Python App Cutom Model on the Jetson Nano

Hi,

I’m using TLT in order to train a custom detection model (based on detectNet) and deploy it on the Jetson Nano. So far, I managed to train the model using the notebook (created the etlt file) and converted it to an engine file on the Jetson using tlt-converter.

Looking at the python examples (feeding the engine files directly into DeepStream), I see that I need to provide nvinfer several files such as a .caffe and .prototext in addition to the engine file. How do I generate these files ?

For some cases, I would like to use TRT directly. So I converted the model (.etlt file) to a .trt file. How can I use this file outside of DeepStream in python? (the TRT python API doesn’t specify what to do with a .trt file).

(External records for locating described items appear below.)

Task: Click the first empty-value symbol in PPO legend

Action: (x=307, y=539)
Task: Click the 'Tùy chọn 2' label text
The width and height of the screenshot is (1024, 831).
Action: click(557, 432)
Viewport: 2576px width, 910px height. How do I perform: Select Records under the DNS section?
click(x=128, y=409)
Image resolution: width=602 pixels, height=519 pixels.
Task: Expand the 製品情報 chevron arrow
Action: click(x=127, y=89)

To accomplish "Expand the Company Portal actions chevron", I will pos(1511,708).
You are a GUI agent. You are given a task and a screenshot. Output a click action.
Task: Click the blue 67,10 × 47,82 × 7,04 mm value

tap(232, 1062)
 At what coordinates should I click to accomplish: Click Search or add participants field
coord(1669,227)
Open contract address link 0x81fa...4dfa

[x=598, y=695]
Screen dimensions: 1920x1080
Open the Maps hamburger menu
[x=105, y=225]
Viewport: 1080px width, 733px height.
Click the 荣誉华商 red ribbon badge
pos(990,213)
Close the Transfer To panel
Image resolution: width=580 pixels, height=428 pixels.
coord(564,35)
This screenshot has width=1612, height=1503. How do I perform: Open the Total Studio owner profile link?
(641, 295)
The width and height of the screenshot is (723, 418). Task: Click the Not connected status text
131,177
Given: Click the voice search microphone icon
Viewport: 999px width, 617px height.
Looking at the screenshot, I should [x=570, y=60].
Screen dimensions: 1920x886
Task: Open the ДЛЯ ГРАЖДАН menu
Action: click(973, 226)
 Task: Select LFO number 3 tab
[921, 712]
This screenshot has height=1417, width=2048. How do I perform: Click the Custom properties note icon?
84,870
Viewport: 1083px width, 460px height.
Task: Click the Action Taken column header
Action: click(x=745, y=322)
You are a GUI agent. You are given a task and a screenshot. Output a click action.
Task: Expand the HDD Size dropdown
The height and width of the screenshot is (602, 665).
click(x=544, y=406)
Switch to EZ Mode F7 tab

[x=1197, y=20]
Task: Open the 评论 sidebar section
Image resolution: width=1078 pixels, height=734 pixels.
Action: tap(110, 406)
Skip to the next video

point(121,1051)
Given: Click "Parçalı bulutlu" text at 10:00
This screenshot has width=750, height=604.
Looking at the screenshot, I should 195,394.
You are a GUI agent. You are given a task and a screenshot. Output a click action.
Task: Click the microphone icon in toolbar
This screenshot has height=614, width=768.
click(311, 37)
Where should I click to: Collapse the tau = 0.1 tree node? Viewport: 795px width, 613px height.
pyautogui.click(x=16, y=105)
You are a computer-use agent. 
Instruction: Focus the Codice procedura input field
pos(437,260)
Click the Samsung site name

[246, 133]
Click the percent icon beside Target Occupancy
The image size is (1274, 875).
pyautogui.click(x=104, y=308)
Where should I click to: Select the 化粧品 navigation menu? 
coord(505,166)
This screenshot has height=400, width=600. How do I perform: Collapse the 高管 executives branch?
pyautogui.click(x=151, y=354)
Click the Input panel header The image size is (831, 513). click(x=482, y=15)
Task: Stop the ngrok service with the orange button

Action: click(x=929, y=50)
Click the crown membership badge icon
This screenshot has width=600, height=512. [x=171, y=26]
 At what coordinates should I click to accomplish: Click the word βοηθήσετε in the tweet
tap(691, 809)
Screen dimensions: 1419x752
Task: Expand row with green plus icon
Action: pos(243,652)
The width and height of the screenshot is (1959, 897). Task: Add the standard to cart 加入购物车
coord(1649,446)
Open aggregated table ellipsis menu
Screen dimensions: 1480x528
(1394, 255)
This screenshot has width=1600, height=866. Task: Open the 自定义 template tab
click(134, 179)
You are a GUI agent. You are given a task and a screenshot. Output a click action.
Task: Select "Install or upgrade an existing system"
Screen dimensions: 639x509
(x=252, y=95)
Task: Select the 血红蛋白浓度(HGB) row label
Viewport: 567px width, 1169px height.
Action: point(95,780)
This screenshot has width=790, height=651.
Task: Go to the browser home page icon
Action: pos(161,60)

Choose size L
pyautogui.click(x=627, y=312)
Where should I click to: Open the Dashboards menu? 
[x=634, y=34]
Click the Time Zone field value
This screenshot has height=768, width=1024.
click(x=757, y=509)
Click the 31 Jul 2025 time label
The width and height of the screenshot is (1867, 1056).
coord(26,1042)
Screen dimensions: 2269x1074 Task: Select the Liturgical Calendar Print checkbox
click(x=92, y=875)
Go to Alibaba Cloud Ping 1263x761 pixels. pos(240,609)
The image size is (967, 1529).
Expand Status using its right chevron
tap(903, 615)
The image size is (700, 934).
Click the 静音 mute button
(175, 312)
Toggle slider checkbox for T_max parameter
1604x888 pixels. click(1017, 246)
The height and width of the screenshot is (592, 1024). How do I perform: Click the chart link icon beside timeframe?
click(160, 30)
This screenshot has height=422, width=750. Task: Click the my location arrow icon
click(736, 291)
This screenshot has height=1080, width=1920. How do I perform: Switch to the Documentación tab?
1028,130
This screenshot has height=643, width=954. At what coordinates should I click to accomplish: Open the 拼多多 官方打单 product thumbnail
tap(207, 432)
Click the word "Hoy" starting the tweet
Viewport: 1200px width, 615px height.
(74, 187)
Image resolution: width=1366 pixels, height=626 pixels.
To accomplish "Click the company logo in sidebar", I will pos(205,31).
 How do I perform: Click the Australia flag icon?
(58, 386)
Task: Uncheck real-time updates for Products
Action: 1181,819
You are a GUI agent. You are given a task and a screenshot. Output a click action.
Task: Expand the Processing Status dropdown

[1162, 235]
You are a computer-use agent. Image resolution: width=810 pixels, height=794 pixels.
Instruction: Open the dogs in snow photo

While using tlt-converter I’m getting the “some tactics do not have …” warning, I know it can be solved by using the -w flag but not sure what is a good value for that. Any advise will help!

In addition, I would like to know whether a TRT generated model depends on the GPU model type or just the architecture. For example a TRT model generated using a 1070 GPU will work on a 1080 GPU? (It will obviously not work on a 2080 GPU)

Thanks
Yuval

  1. See https://docs.nvidia.com/metropolis/TLT/tlt-getting-started-guide/index.html#intg_detectnetv2_model, only etlt model , ngc_key, label file are needed.

tlt-encoded-model=xxx.etlt
tlt-model-key= yourkey

Note, if you already generated trt engine, above two lines is not needed. Just set a new line as below.

model-engine-file = xxx.engine

  1. For how to use trt engine file outside of DeepStream in python, please refer to How to use tlt trained model on Jetson Nano - #3 by Morganh

  2. For -w flag, in Nano board, refer to Accelerating Peoplnet with tlt for jetson nano - #13 by Morganh

  3. It depends on TRT version and architecture. If TRT version is the same, TRT model generated using a 1070 GPU is expected to work on a 1080 GPU.
    More info in https://developer.nvidia.com/cuda-gpus#compute and Support Matrix :: NVIDIA Deep Learning TensorRT Documentation

Thanks for the detailed response!

I’m experimenting with my trained model and trying to improve the runtime performance which is roughly 0.5 fps and is very jittery.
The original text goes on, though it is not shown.